A liquid crystalline polyester (A) having a temperature of 00 ° C .;
370 ° C., and the difference between the flowing temperature of the molten liquid crystalline polyester (A) and the flowing temperature of the molten liquid crystalline polyester (B) is 10 to 60 ° C., preferably 20-60 ° C. When the difference in the flow temperature is less than 10 ° C., the desired effect of improving the thin-wall fluidity becomes insufficient, which is not preferable.
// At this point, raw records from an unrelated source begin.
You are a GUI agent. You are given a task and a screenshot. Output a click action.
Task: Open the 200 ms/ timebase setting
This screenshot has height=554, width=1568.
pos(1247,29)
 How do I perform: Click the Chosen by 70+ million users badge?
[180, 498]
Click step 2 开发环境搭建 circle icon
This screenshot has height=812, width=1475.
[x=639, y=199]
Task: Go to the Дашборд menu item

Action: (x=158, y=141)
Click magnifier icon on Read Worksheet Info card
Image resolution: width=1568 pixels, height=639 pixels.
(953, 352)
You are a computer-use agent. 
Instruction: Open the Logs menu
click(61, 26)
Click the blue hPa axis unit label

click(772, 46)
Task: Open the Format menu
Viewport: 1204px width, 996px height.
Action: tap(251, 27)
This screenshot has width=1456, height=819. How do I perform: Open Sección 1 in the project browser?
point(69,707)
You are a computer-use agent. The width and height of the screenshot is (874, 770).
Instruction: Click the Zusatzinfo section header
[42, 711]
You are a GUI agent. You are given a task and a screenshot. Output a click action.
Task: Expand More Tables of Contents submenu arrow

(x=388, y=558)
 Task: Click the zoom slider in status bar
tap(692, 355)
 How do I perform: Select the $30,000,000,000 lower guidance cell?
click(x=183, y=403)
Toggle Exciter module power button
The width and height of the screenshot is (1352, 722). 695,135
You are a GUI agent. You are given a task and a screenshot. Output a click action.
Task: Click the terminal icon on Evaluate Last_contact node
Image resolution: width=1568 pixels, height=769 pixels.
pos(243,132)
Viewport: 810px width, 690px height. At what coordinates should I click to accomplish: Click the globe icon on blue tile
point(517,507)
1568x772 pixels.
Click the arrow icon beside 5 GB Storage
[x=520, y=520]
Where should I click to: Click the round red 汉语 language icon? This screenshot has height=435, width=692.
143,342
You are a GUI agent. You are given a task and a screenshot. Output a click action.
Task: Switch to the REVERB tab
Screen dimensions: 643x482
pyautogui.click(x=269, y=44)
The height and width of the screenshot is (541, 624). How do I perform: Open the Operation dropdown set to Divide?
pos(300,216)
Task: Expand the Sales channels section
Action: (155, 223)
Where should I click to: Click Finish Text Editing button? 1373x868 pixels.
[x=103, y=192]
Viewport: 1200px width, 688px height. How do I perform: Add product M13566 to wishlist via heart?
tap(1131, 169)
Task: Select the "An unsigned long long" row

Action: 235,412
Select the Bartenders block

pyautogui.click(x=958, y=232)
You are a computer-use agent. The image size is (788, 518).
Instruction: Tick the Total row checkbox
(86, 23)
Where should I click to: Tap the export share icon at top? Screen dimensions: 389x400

On the other hand, if the difference in the flow temperature is larger than 60 ° C., the molding process becomes difficult due to the thermal decomposition of the molten liquid crystalline polyester (B), and a good molded product cannot be obtained. The molten liquid crystalline polyesters (A) and (B) used in the present invention have the structural units (IV), (V),
(VI), (VII), the molar ratio of V / IV is 0.2 to 1.0, the molar ratio of (VI + VII) / V is 0.9 to 1.1, and the molar ratio of VII / VI is 0. To 1 are preferred. These molten liquid crystalline polyesters are described, for example, in JP-B-47-47870. Further, a VII / VI molar ratio (α) of the molten liquid crystalline polyester (A) used in the present invention,
The ratio of the molten liquid crystalline polyester (B) to the VII / VI molar ratio (β), the molar ratio (α) / the molar ratio (β) is as follows:
Preferably 0.1-0.5, more preferably 0.3-
0.5. The mixing ratio of the molten liquid crystalline polyester (A) and the molten liquid crystalline polyester (B) used in the present invention is (A) 1 per 100 parts by weight of the total of (A) and (B).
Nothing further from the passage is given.